Morris: The desire to work with actors. I do it in commercials all the time. I’ve always been connected to visual storytelling, and I want to just continue expanding what I do. I’d like to do more documentaries, and in fact, I am doing more documentaries, and bringing different kinds of techniques. I used to say one of the great things about documentary filmmaking is that you get to change what you’re doing all the time. People keep saying I should do the same thing over and over, but I prefer not to. Every single one of my films has been criticized in one way or the other, and I like that. It’s okay. I mean, it can be painful at times. People criticized The Thin Blue Line, saying it’s not a documentary because it has all these so-called “reenactments” thrown into it. Gates Of Heaven was, by some people, not even considered a film. It’s all these talking heads edited together. A Brief History Of Time should have been a science film, and it turned out to be some kind of odd hybrid… with a chicken in it. [Laughs.] And on and on and on.

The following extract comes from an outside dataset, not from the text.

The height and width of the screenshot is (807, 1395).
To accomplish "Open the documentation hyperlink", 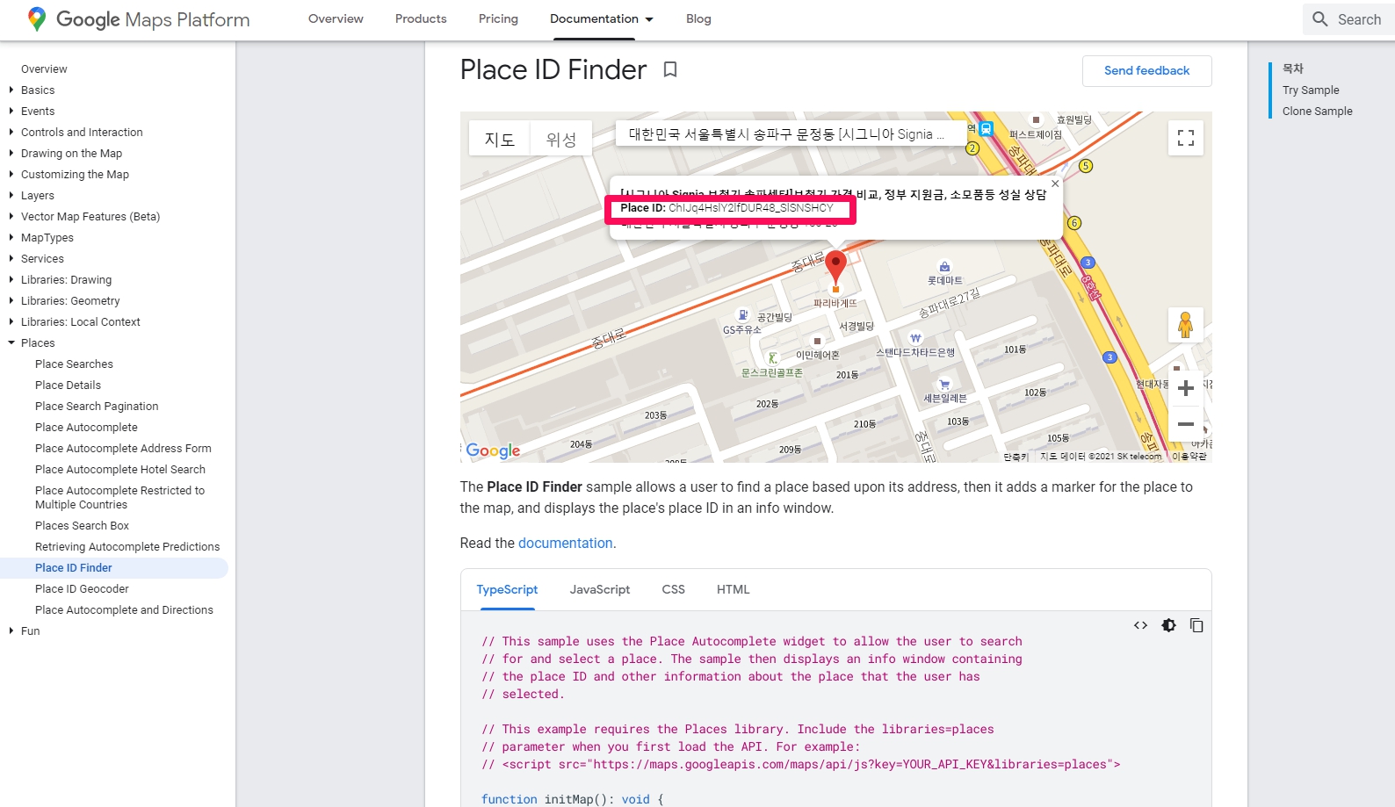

I remember one person saw the Leuchter film—people can’t get it straight whether it’s Mr. Death, or Dr. Death, or whatever. My wife always felt it should be called What Fred Said. I still think it should be called Honeymoon In Auschwitz. Anyway, I remember one person saw the Leuchter film, and there’s a very early Edison film of the electrocution of an elephant in there. And this person became absolutely convinced that I had electrocuted the elephant! I kept saying, “This is historical footage, done in 1910, 1911, maybe earlier. I didn’t electrocute the elephant. I wouldn’t have electrocuted the elephant. I like elephants! I don’t approve of capital punishment, either for people or animals.” And then people thought, you know, that the movie was anti-Semitic because it’s about a Holocaust-denier and an electric-chair repairman.

I have this line, and while it’s certainly not true of Hawking, it’s true of a lot of my characters: “I’ve never met a pariah I didn’t like.” It’s probably wrong to make a movie with Lynndie England, or Donald Rumsfeld, or even with Robert S. McNamara—but so what?